____ Exercise materials
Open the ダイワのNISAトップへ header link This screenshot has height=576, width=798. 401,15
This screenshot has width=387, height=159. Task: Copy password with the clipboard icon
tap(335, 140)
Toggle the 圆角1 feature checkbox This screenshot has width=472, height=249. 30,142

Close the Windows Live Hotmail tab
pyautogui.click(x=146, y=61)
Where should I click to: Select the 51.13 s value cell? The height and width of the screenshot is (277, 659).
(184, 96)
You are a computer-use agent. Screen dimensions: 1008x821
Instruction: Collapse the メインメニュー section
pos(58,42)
________
____ Exercise materials
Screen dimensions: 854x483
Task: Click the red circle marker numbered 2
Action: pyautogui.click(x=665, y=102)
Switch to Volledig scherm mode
________
◆ **Short exercise**
Pick out and copy every line in the entries above that contains the word "screenshot".

◆ **Exercise result**
Open the ダイワのNISAトップへ header link This screenshot has height=576, width=798. 401,15
This screenshot has width=387, height=159. Task: Copy password with the clipboard icon
Toggle the 圆角1 feature checkbox This screenshot has width=472, height=249. 30,142
Where should I click to: Select the 51.13 s value cell? The height and width of the screenshot is (277, 659).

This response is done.